[openwrt/openwrt] kernel: scale nf_conntrack_max more reasonably
LEDE Commits
lede-commits at lists.infradead.org
Thu Aug 11 13:54:57 PDT 2022
rsalvaterra pushed a commit to openwrt/openwrt.git, branch openwrt-22.03:
https://git.openwrt.org/0855549b4bdfb7ff0aacfcfe888919c4060ed102
commit 0855549b4bdfb7ff0aacfcfe888919c4060ed102
Author: Vincent Pelletier <plr.vincent at gmail.com>
AuthorDate: Sat Feb 19 02:06:23 2022 +0000
kernel: scale nf_conntrack_max more reasonably
Use the kernel's built-in formula for computing this value.
The value applied by OpenWRT's sysctl configuration file does not scale
with the available memory, under-using hardware capabilities.
Also, that formula also influences net.netfilter.nf_conntrack_buckets,
which should improve conntrack performance in average (fewer connections
per hashtable bucket).
Backport upstream commit for its effect on the number of connections per
hashtable bucket.
Apply a hack patch to set the RAM size divisor to a more reasonable value (2048,
down from 16384) for our use case, a typical router handling several thousands
of connections.
Signed-off-by: Vincent Pelletier <plr.vincent at gmail.com>
Signed-off-by: Rui Salvaterra <rsalvaterra at gmail.com>
(cherry picked from commit 15fbb916669dcdfcc706e9e75263ab63f9f27c00)
---
.../kernel/linux/files/sysctl-nf-conntrack.conf | 1 -
...onntrack-sanitize-table-size-default-sett.patch | 100 +++++++++++++++++++++
...nel-ct-size-the-hashtable-more-adequately.patch | 25 ++++++
3 files changed, 125 insertions(+), 1 deletion(-)

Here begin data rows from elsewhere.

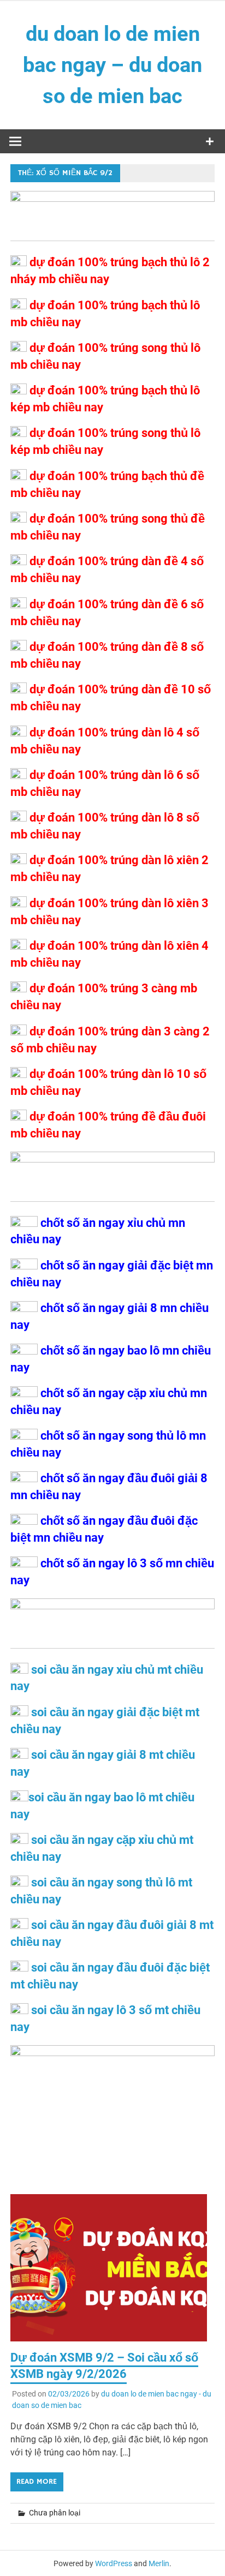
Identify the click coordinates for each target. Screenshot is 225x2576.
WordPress (113, 2563)
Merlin (159, 2563)
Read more (36, 2482)
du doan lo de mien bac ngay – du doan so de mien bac (112, 65)
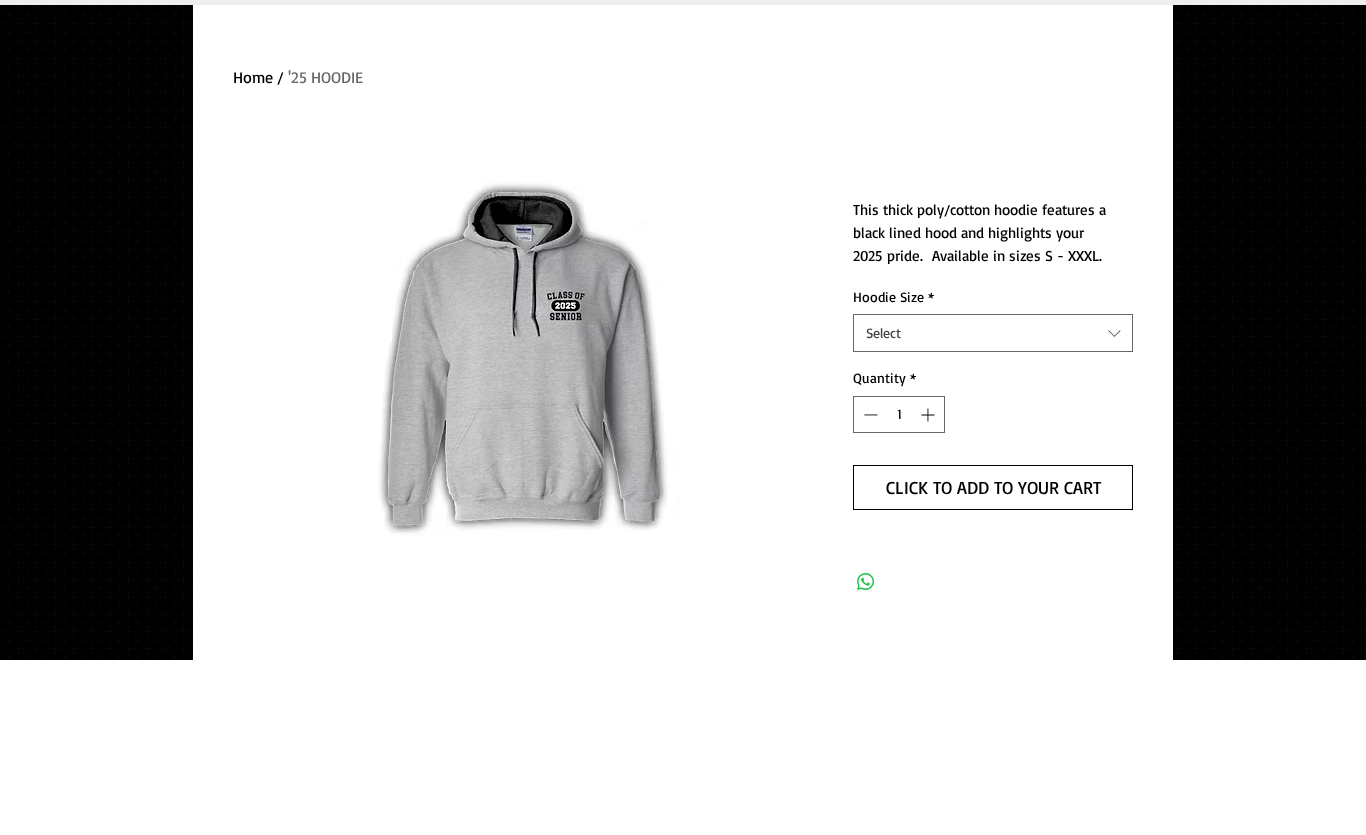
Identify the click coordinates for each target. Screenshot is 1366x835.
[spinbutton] (899, 414)
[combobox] (993, 333)
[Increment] (929, 414)
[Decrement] (868, 414)
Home (253, 77)
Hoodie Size (893, 296)
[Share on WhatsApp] (866, 582)
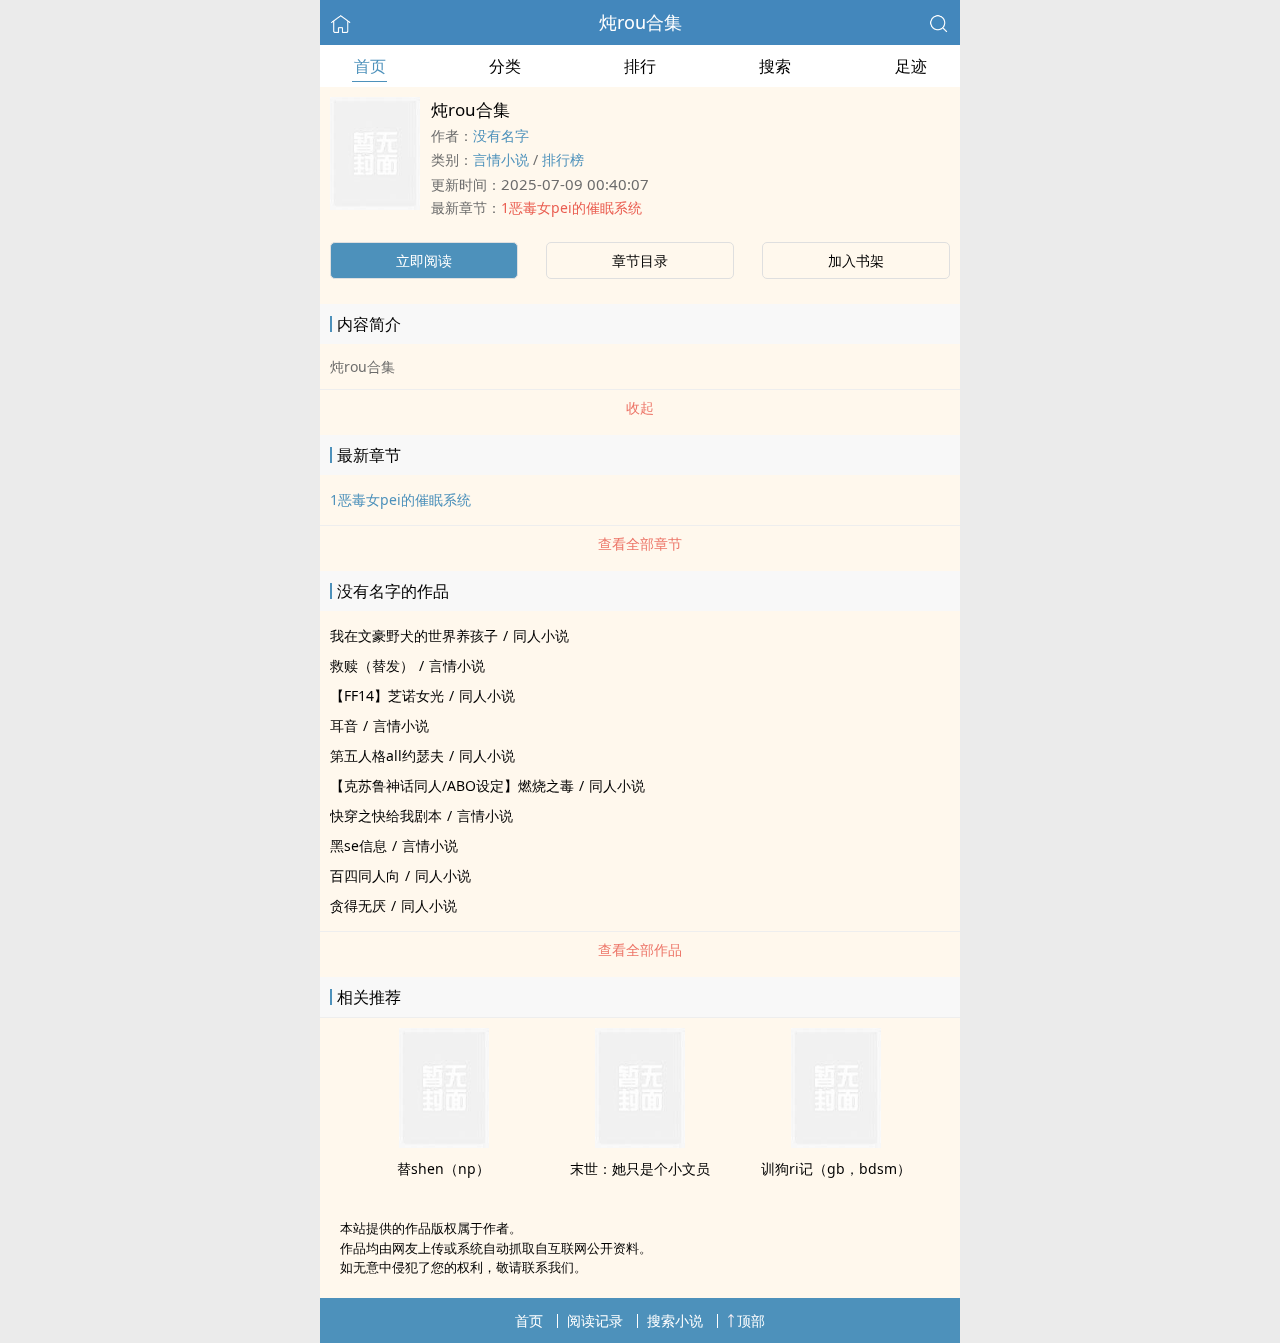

diff --git a/package/kernel/linux/files/sysctl-nf-conntrack.conf b/package/kernel/linux/files/sysctl-nf-conntrack.conf
index 37baf5fd6f..c6a0ef362b 100644
--- a/package/kernel/linux/files/sysctl-nf-conntrack.conf
+++ b/package/kernel/linux/files/sysctl-nf-conntrack.conf
@@ -3,7 +3,6 @@
net.netfilter.nf_conntrack_acct=1
net.netfilter.nf_conntrack_checksum=0
-net.netfilter.nf_conntrack_max=16384
net.netfilter.nf_conntrack_tcp_timeout_established=7440
net.netfilter.nf_conntrack_udp_timeout=60
net.netfilter.nf_conntrack_udp_timeout_stream=180
diff --git a/target/linux/generic/backport-5.10/612-v5.15-netfilter-conntrack-sanitize-table-size-default-sett.patch b/target/linux/generic/backport-5.10/612-v5.15-netfilter-conntrack-sanitize-table-size-default-sett.patch
new file mode 100644
index 0000000000..55bf0f612b
--- /dev/null
+++ b/target/linux/generic/backport-5.10/612-v5.15-netfilter-conntrack-sanitize-table-size-default-sett.patch
@@ -0,0 +1,100 @@
+From d532bcd0b2699d84d71a0c71d37157ac6eb3be25 Mon Sep 17 00:00:00 2001
+Message-Id: <d532bcd0b2699d84d71a0c71d37157ac6eb3be25.1645246598.git.plr.vincent at gmail.com>
+From: Florian Westphal <fw at strlen.de>
+Date: Thu, 26 Aug 2021 15:54:19 +0200
+Subject: [PATCH] netfilter: conntrack: sanitize table size default settings
+
+conntrack has two distinct table size settings:
+nf_conntrack_max and nf_conntrack_buckets.
+
+The former limits how many conntrack objects are allowed to exist
+in each namespace.
+
+The second sets the size of the hashtable.
+
+As all entries are inserted twice (once for original direction, once for
+reply), there should be at least twice as many buckets in the table than
+the maximum number of conntrack objects that can exist at the same time.
+
+Change the default multiplier to 1 and increase the chosen bucket sizes.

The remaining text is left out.